Gebt Ramona Spielzeug

Anita Isiris

Es war ihr allererstes Casting, und Ramona war entsprechend nervös. Ihr schwarz-weiss gestreifter Pulli verriet nicht allzu viel von ihrer Figur, aber der Interviewerin spielte das eigentlich keine Rolle. Die Videos, die hier in diesem kleinen Studio entstanden, lebten von Spontaneität und nicht von irgendwelchen XXL-Reflexen. Der Busen durfte also klein sein, wie der von Ramona. Es kam aber darauf an, was sie von sich erzählte und wie sie sich präsentierte. Ramona trug, als Erkennungsmerkmal, einen dichten, dunkelbraunen Zopf, der ihr bis an die Hüften reichte. Sie war bildhübsch, hatte ein ausdrucksvolles Gesicht mit auffallend grossen Lippen und wasserklaren Augen.
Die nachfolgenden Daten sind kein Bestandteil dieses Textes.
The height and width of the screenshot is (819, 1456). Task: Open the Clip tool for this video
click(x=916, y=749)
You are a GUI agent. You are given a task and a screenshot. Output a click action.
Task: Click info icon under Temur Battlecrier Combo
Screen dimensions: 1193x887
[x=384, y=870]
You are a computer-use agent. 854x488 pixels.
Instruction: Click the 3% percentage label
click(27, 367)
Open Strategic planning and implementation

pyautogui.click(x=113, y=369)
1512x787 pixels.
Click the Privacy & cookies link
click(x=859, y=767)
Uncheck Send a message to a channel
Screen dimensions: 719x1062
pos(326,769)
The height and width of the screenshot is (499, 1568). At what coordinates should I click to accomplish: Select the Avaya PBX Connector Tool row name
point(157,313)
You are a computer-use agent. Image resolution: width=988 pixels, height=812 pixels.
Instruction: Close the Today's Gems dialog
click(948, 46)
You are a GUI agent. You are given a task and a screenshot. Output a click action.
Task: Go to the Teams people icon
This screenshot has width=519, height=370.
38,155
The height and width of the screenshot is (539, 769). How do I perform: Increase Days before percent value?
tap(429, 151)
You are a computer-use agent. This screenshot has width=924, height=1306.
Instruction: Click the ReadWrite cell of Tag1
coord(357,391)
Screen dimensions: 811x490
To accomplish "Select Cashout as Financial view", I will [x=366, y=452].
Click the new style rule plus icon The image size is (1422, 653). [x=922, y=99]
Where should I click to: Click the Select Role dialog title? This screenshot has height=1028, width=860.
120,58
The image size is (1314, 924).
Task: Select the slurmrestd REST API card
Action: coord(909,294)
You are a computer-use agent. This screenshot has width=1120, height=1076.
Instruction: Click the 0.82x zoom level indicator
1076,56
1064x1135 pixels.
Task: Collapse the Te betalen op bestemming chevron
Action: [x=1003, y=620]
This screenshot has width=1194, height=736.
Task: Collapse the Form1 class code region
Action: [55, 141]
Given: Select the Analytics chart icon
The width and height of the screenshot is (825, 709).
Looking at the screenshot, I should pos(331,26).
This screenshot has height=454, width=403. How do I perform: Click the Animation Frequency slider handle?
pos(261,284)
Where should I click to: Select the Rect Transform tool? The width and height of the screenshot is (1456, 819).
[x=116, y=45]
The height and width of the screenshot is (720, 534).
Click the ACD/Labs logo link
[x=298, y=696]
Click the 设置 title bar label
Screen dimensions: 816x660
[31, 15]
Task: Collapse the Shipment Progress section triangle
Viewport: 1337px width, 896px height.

Aus Gründen der Diskretion soll ihr Beruf hier nicht verraten werden, nur so viel: Ramona hatte mit Menschen zu tun, und die mochte sie auch. Ramona war verheiratet und musste ihren Gatten fast einen Abend lang davon überzeugen, dass das hier das Richtige war. Sich in einem Interview an die Öffentlichkeit wenden. Und dann, in den Folgevideos, mehr von sich preiszugeben als einen schwarz-weiss gestreiften Pulli, einen dicken, langen Zopf, auffallend grosse Lippen und wasserklare Augen.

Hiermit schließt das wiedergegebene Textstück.